沉默长链非编码RNA Meg3损伤小鼠胰岛细胞的胰岛素分泌功能

MEG3是一种长链非编码RNA。已有研究证明，鼠源Meg3参与小鼠诱导多能干细胞、神经元和视网膜的分化过程。最新报道，MEG3在人胰岛β细胞中高表达，但其对维持成年胰岛β细胞的功能尚不清楚。本研究旨在探讨Meg3在小鼠胰岛细胞胰岛素分泌功能中的作用。实时定量PCR揭示，与Balb/c小鼠心、肝、脾、肺、肌、肾等组织/器官比较，Meg3在胰腺组织中高表达。在非糖尿病小鼠发生自发性糖尿病的第8、12周，Meg3在胰岛中的表达水平分别下调24%±8%和29%±9% (P<0.01)；而当血糖升高20 mmol/L，小鼠胰岛中Meg3表达下调72%±16%(P<0.01)。在MIN6细胞中采用RNA干扰敲减Meg3的表达，在高糖浓度（20 mmol/L）刺激条件下，胰岛素分泌显著减少。小鼠静脉注射siRNA，结合血糖测定或葡萄糖耐受试验（IPGTT）显示，si-Meg3小鼠血清胰岛素水平显著下降。注射葡萄糖前血糖升高，注射葡萄糖后耐受能力降低；免疫组化分析显示，si-Meg3小鼠胰岛素阳性细胞的面积减少。实验结果提示，Meg3通过参与胰岛素的合成和分泌维持成年小鼠胰岛功能。Meg3表达失调可能参与I型糖尿病（T1DM）发病过程。

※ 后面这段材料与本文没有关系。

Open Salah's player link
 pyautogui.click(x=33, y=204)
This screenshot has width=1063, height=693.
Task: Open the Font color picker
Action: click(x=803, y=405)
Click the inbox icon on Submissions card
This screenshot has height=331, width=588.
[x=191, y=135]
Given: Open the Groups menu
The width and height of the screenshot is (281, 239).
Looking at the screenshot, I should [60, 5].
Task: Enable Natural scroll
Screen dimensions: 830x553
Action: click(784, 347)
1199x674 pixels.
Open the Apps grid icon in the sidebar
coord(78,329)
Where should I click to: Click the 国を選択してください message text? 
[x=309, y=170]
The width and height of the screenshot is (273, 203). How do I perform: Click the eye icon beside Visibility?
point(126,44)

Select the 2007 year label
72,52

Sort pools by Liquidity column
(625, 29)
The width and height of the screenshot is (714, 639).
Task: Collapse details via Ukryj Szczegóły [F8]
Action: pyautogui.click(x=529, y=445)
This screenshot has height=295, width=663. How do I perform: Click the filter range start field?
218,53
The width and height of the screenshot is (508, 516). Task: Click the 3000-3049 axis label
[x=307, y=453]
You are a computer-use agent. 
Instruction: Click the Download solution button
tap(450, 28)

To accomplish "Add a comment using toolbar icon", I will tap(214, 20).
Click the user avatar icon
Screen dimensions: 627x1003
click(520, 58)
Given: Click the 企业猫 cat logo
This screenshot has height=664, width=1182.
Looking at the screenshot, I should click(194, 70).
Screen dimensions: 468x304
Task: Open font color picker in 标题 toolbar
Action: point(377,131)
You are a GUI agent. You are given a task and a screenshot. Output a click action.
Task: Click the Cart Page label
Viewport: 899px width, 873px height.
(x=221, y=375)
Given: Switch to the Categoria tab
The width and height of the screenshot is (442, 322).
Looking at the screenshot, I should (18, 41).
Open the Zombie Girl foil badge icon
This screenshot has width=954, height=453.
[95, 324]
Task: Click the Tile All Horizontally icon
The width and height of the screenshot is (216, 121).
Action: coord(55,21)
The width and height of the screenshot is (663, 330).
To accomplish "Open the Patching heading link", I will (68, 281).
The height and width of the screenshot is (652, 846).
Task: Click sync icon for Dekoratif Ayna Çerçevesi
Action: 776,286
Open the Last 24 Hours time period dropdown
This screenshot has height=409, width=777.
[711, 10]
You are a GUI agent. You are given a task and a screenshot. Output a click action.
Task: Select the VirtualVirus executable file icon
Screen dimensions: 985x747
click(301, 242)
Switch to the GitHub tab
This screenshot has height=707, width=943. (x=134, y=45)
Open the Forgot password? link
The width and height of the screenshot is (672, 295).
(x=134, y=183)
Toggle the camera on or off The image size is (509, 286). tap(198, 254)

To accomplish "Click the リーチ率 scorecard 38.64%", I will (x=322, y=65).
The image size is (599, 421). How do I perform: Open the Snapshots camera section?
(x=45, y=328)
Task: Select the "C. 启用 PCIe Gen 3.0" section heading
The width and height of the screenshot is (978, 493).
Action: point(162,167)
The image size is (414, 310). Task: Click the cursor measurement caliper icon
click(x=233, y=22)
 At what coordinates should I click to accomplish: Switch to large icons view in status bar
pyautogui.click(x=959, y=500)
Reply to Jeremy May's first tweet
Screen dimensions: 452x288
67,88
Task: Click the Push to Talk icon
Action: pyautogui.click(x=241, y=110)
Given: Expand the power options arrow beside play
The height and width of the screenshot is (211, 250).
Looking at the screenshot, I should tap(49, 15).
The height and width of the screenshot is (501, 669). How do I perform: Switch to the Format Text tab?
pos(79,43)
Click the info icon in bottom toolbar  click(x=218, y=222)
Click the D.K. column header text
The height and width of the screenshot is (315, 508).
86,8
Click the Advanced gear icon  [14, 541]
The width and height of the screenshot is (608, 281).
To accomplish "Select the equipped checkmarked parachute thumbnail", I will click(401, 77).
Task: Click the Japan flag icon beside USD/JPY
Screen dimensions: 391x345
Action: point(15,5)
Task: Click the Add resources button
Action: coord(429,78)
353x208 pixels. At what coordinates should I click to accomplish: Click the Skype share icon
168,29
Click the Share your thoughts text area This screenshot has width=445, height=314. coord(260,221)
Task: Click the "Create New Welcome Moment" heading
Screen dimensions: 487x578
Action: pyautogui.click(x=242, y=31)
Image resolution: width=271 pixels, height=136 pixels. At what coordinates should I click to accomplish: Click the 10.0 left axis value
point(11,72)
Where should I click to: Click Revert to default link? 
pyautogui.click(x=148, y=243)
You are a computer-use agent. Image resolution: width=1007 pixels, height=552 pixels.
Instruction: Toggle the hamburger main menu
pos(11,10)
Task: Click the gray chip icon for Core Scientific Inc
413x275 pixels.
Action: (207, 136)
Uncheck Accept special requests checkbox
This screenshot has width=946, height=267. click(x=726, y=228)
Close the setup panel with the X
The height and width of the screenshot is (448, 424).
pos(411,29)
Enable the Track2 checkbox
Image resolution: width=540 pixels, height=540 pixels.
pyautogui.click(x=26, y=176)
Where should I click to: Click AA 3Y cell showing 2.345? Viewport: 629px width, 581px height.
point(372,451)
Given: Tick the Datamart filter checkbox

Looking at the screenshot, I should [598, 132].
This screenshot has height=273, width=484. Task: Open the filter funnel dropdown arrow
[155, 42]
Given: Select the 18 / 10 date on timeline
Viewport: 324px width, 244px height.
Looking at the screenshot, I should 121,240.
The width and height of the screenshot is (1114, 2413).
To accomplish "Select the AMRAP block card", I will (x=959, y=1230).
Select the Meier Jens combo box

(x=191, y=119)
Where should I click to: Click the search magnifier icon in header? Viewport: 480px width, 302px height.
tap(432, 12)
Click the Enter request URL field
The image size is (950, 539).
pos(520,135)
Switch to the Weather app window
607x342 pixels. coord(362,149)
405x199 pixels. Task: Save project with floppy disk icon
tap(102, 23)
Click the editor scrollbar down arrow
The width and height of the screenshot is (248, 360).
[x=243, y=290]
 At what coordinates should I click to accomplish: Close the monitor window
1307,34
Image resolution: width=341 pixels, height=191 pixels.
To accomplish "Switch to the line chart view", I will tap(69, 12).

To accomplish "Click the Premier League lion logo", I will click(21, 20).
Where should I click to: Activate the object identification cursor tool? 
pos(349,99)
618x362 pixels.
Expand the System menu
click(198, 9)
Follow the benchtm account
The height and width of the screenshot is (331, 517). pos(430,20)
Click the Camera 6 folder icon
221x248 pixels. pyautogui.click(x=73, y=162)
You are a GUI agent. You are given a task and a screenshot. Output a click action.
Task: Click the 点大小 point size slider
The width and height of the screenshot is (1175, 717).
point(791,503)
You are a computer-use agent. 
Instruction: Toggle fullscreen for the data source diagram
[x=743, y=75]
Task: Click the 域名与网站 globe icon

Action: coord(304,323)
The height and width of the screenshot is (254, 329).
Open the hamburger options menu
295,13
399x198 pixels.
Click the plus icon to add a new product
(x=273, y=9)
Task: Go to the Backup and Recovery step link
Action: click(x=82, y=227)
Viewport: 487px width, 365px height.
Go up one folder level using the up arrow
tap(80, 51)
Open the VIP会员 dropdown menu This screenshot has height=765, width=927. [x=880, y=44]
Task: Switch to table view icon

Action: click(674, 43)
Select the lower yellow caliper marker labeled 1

Silencing Long Non-coding RNA Meg3 Impairs the Ability of Insulin Secretion in Mice

MEG3, a long chain non-coding RNA has been shown to be involved in the differentiation of the induced pluripotent stem (iPS) cells, neurons and retina in mice. The latest report has found that the human MEG3 is highly expressed in islet beta cells. However, less is known about its role in the maintenance of adult islet beta cells. This study aims to unravel the role of Meg3 in the insulin secretion of mouse beta cells. Real time-quantitative PCR (RT-qPCR) revealed that Meg3 was highly expressed in the pancreatic tissue, compared with the heart, liver, spleen, lung, muscle, kidney tissues/organs in Balb/c mice. In 8 th and 12 th week of induction of the spontaneous diabetes disease in mice, the expression of Meg3 in the islet was significantly down regulated by 24%±8% and 29%±9%, respectively (P<0.01), particularly the level of Meg3 expression in the islet was declined by 72%±16% when the level of blood glucose was 20 mmol/L. Silencing Meg3 expression in MIN6 cells by RNA interference (RNAi) led to a great decrease in the secretion of insulin under high glucose concentration (20 mmol/L) stress. Blood glucose test and glucose tolerance test (IPGTT) showed that intravenous injection of small interference RNA (siRNA) resulted in marked decreases of serum insulin levels and glucose tolerance in mice. Immunohistochemical analysis showed that the area of the tissue containing insulin positive-cells in si-Meg3 mice was reduced. Our findings indicate that Meg3 can maintain islet function by participating in the synthesis and secretion of insulin in adult mice. Our findings also suggested that the deregulation of Meg3 may be involved in the development of type 1 diabetes.